--- SUPPLIED MATERIAL Enclosed Below ---
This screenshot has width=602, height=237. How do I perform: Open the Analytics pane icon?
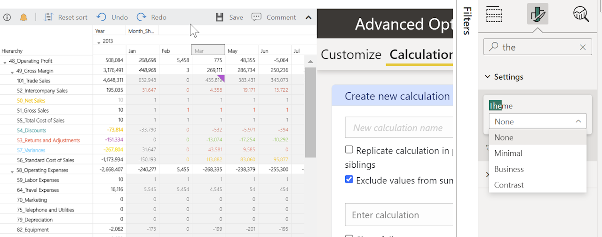(581, 14)
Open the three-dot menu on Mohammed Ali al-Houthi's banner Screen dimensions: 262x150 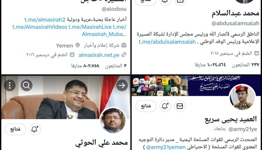point(10,85)
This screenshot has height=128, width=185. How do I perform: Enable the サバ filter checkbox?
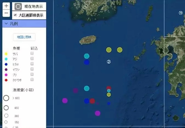click(x=32, y=53)
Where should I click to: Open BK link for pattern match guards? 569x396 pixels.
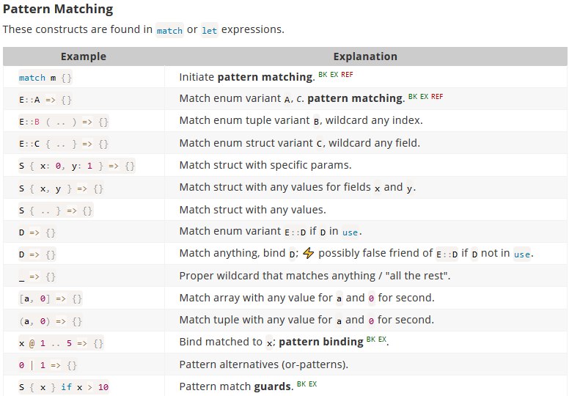[x=301, y=384]
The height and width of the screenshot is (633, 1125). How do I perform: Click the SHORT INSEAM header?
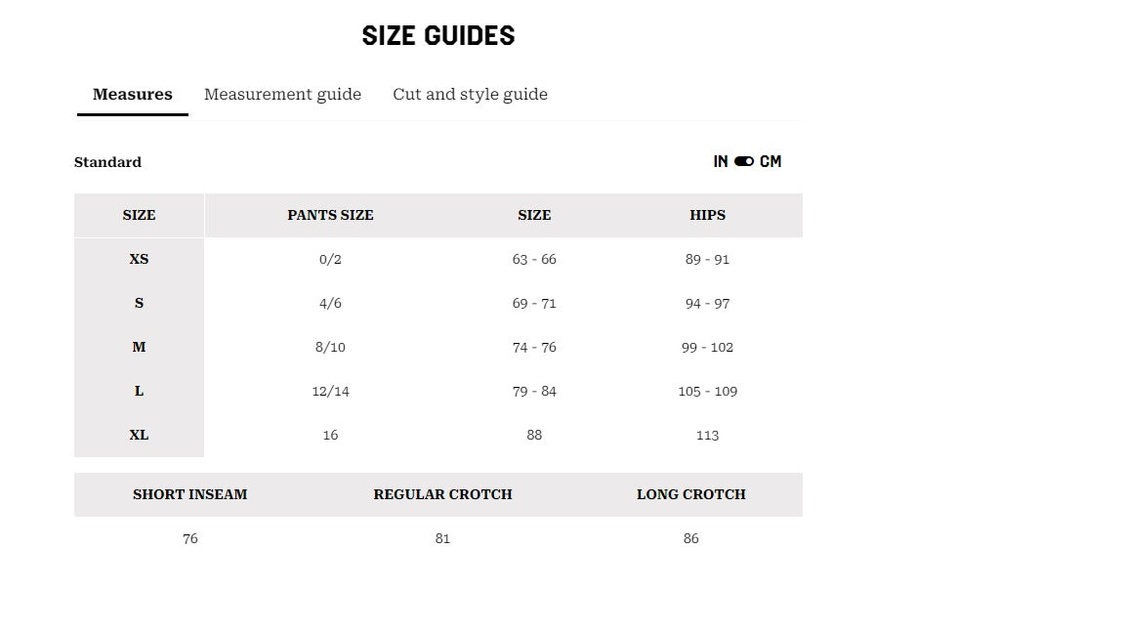point(190,494)

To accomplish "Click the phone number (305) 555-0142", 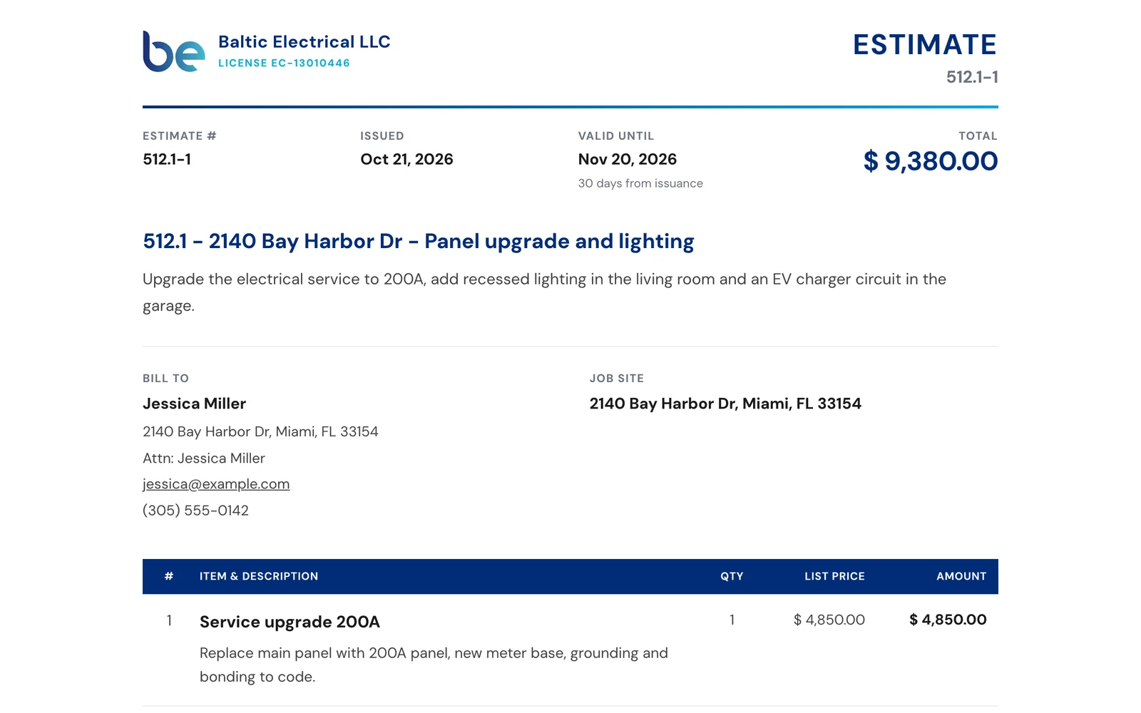I will pyautogui.click(x=195, y=511).
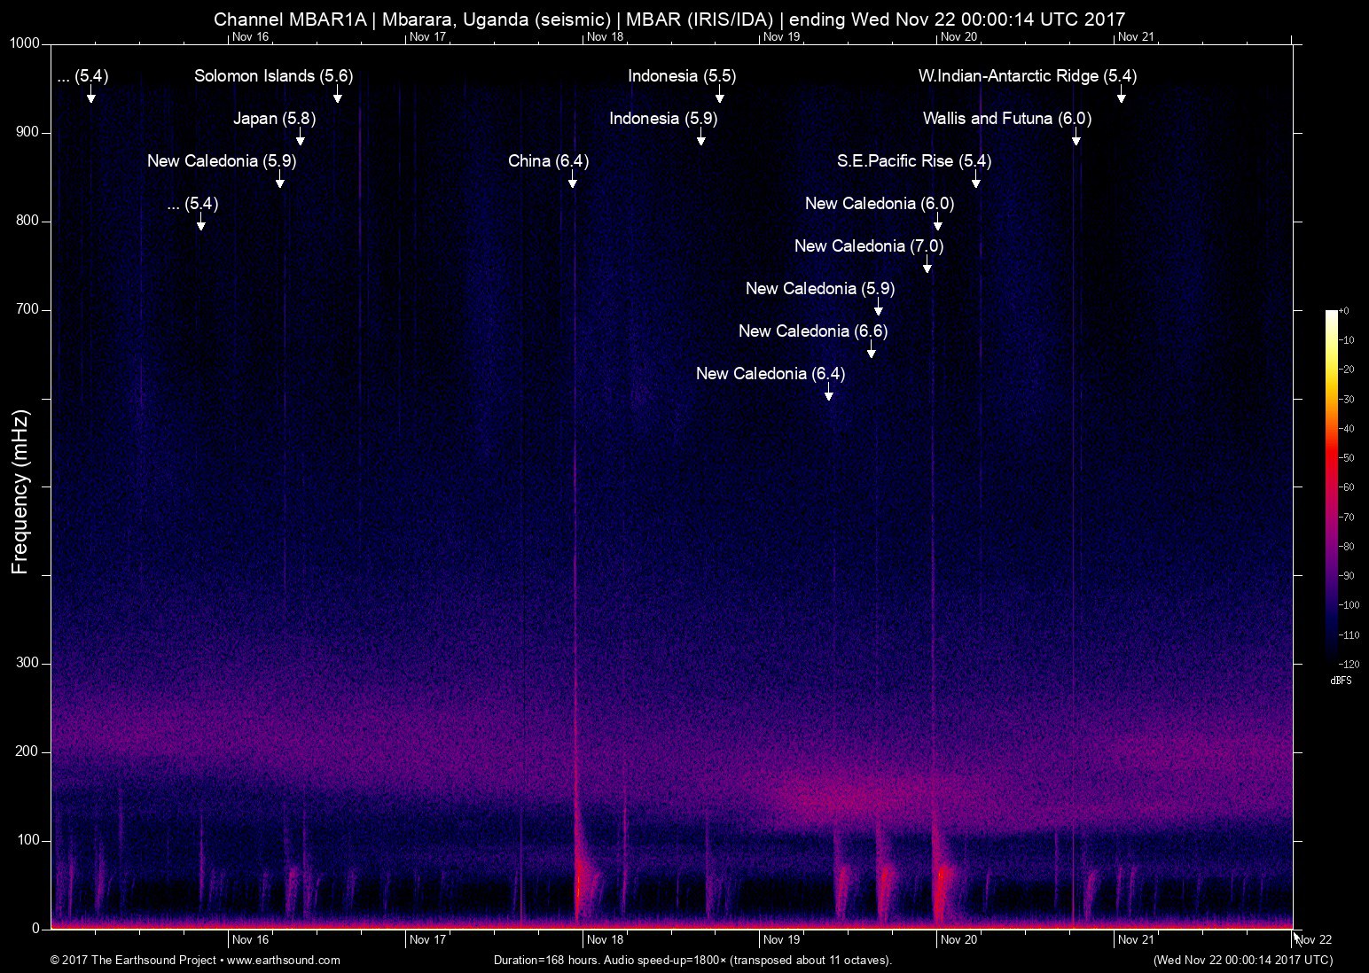This screenshot has height=973, width=1369.
Task: Click the Solomon Islands (5.6) annotation
Action: tap(273, 76)
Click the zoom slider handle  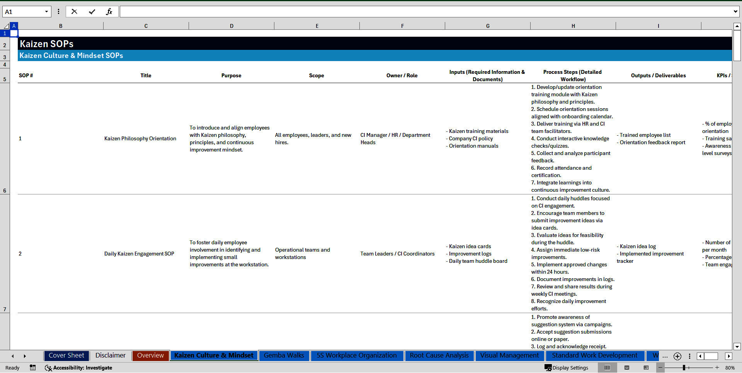click(x=684, y=368)
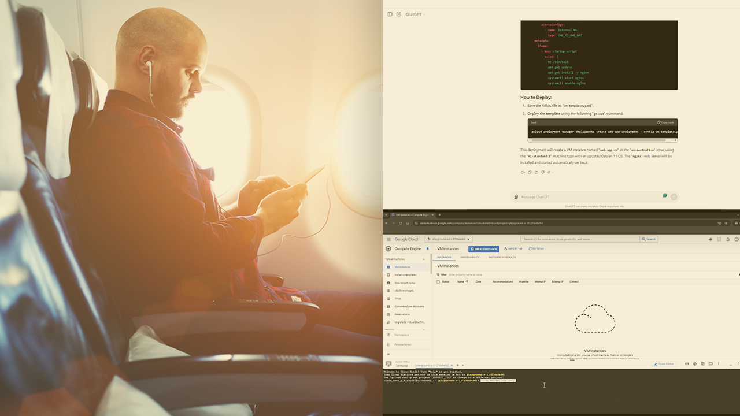
Task: Collapse the Virtual machines sidebar section
Action: pos(423,259)
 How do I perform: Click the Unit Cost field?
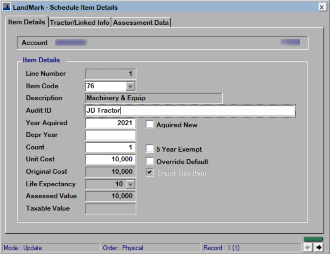pos(111,160)
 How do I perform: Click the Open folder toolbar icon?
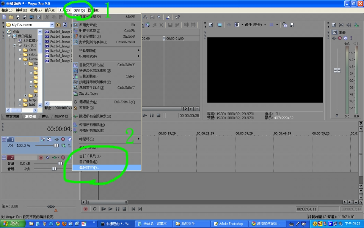(x=11, y=17)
--- End of Enclosed SUPPLIED MATERIAL ---
WHAT NEEDS TO BE DONE
Every line from the one with "How do I perform: Click the Open" through the last line of the listing above must be written out exactly, and no picture may appear.

SOLVED PROBLEM
 How do I perform: Click the Open folder toolbar icon?
(x=11, y=17)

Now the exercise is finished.